* Texte extrait
Le Saint Office est le premier des organes de la curie à être réformé par le Motu Proprio Integrae Servandae publié à la veille de la clôture du Concile Vatican II, le 7 décembre 1965. Cette année-là, Paul VI rebaptise le dicastère en lui donnant le nom de ›Congrégation sacrée pour la doctrine de la foi’ et améliore les méthodes utilisées pour l’examen de la doctrine de la foi. Au caractère punitif de la condamnation prévaut celui positif de la correction des erreurs, avec la garde, la préservation et la promotion de la foi.

Enfin, en 1988, Jean-Paul II en précise les fonctions, les tâches et les normes, dans la Constitution apostolique sur la Curie romaine Pastor bonus, avant de promulguer en avril 2001 de nouvelles normes procédurales concernant les délits graves relevant de la compétence exclusive de la CDF.

Celle-ci est constituée, à sa tête, d’un collège d’une vingtaine de cardinaux et de trois évêques sous l’égide du cardinal préfet, désormais Mgr Müller, secondé par le secrétaire archevêque – aujourd’hui le jésuite espagnol Luis Francisco Ladaria Ferrer -, par le sous-secrétaire – aujourd’hui l’Italien Mgr Damiano Marzotto Caotorta -, ainsi que par le promoteur de justice, le Père Charles Scicluna. Une trentaine d’autres personnes de toutes les nationalités, réparties en différents secteurs les assistent.

Une trentaine de collaborateurs répartis en trois sections

La CDF est composée de trois sections. La section doctrinale s’occupe des matières en lien avec la promotion de la doctrine de la foi et de la morale. La section disciplinaire traite des délits contre la foi, ainsi que des délits les plus graves contre la morale et dans la célébration des sacrements, notamment les abus sexuels. Ce bureau examine en outre les problèmes liés à la discipline de la foi. Enfin, la section matrimoniale, s’occupant des causes de nullité du mariage et d’autres aspects du lien matrimonial liés à la validité du sacrement. Pour ses études et ses jugements, le dicastère est assisté par un groupe d’une trentaine de consulteurs, professeurs des Universités pontificales romaines et experts dans les diverses disciplines ecclésiastiques qui sont originaires de différents pays.

* Extraits de données

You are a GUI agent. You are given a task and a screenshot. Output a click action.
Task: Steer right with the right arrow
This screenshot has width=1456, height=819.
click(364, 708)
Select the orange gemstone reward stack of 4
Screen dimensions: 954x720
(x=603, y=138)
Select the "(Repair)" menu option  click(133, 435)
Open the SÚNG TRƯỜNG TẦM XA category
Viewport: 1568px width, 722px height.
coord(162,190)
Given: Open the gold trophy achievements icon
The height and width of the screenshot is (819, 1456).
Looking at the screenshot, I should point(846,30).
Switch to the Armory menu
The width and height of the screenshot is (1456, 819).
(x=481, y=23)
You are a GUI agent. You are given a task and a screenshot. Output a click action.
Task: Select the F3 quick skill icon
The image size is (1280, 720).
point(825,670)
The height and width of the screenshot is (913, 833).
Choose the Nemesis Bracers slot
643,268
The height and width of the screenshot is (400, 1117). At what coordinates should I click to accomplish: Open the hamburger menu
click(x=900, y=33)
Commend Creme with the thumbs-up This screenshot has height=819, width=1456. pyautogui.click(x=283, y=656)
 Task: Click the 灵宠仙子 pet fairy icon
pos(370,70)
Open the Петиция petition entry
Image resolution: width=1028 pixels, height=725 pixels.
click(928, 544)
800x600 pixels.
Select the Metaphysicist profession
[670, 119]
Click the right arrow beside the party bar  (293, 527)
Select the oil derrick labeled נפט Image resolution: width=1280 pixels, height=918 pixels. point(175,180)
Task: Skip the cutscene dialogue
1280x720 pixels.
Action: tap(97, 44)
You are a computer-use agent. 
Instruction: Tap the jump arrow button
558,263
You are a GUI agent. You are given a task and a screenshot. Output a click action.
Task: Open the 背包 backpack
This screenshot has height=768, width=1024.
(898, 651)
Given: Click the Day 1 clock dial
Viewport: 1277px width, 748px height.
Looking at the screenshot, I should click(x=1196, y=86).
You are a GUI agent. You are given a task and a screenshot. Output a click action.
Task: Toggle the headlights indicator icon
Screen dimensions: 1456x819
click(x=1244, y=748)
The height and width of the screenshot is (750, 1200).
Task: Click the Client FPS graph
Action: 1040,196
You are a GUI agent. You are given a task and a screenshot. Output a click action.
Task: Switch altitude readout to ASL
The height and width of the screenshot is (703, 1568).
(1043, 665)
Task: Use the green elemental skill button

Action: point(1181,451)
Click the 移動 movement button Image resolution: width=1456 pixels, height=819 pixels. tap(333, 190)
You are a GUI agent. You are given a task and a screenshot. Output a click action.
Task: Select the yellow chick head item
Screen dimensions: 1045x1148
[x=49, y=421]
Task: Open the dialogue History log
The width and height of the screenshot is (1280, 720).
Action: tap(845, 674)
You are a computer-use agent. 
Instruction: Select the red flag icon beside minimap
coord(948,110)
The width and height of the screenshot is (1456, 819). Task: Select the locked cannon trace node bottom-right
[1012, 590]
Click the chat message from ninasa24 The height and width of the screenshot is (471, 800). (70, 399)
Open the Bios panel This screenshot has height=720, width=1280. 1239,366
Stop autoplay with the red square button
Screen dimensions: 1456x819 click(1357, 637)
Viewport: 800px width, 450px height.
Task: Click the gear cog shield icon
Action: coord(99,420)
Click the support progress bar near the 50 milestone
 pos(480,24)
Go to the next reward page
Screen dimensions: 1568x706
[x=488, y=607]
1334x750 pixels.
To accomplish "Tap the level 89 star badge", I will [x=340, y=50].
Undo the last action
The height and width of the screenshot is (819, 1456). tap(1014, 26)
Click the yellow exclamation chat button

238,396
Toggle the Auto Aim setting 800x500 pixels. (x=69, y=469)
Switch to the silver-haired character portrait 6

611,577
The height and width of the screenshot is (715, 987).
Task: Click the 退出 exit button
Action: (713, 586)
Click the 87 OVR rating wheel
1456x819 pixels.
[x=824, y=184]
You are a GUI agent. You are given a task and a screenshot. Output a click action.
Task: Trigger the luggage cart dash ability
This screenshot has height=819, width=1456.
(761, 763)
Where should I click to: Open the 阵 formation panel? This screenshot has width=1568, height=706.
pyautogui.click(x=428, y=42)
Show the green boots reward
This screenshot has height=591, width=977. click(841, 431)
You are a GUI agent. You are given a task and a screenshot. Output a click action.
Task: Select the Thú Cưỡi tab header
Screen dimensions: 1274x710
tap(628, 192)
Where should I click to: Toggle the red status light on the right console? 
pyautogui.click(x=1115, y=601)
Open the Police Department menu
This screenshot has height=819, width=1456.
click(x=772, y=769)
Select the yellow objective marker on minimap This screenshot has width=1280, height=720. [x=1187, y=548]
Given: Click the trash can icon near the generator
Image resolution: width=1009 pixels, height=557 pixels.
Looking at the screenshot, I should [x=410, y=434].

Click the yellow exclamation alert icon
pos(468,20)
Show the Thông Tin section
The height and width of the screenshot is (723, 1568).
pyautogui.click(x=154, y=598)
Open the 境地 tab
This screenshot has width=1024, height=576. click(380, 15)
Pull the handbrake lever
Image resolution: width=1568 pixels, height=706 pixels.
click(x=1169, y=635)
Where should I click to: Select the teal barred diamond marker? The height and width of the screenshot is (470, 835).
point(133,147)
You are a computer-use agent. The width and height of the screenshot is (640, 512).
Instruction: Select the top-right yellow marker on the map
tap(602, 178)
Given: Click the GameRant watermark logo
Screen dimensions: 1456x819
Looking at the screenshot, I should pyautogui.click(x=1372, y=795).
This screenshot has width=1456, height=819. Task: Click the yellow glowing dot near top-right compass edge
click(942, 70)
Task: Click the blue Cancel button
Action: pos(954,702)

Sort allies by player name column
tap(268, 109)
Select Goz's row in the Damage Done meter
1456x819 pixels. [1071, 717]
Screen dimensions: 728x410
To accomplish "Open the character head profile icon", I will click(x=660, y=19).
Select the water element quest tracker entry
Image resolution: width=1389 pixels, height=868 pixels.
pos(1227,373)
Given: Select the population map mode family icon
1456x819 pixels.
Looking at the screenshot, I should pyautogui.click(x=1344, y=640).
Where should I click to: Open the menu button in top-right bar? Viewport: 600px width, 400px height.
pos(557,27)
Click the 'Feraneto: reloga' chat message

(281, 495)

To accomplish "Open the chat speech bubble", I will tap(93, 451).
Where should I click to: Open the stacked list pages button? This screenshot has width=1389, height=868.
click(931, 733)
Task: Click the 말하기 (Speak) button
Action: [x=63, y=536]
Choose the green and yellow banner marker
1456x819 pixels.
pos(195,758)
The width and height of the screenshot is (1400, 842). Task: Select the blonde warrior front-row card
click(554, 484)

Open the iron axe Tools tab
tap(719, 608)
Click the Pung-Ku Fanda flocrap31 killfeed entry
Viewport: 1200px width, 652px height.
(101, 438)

* Travail à faire
Modifiez le passage du texte sur la Congrégation pour la doctrine de la foi qui commence à « Enfin, en 1988, Jean-Paul » et se termine à « secteurs les assistent. », en y remplaçant « cardinaux » par « prélats ». Ces entrées ont une autre origine que le texte.

* Solution proposée
Enfin, en 1988, Jean-Paul II en précise les fonctions, les tâches et les normes, dans la Constitution apostolique sur la Curie romaine Pastor bonus, avant de promulguer en avril 2001 de nouvelles normes procédurales concernant les délits graves relevant de la compétence exclusive de la CDF.

Celle-ci est constituée, à sa tête, d’un collège d’une vingtaine de prélats et de trois évêques sous l’égide du cardinal préfet, désormais Mgr Müller, secondé par le secrétaire archevêque – aujourd’hui le jésuite espagnol Luis Francisco Ladaria Ferrer -, par le sous-secrétaire – aujourd’hui l’Italien Mgr Damiano Marzotto Caotorta -, ainsi que par le promoteur de justice, le Père Charles Scicluna. Une trentaine d’autres personnes de toutes les nationalités, réparties en différents secteurs les assistent.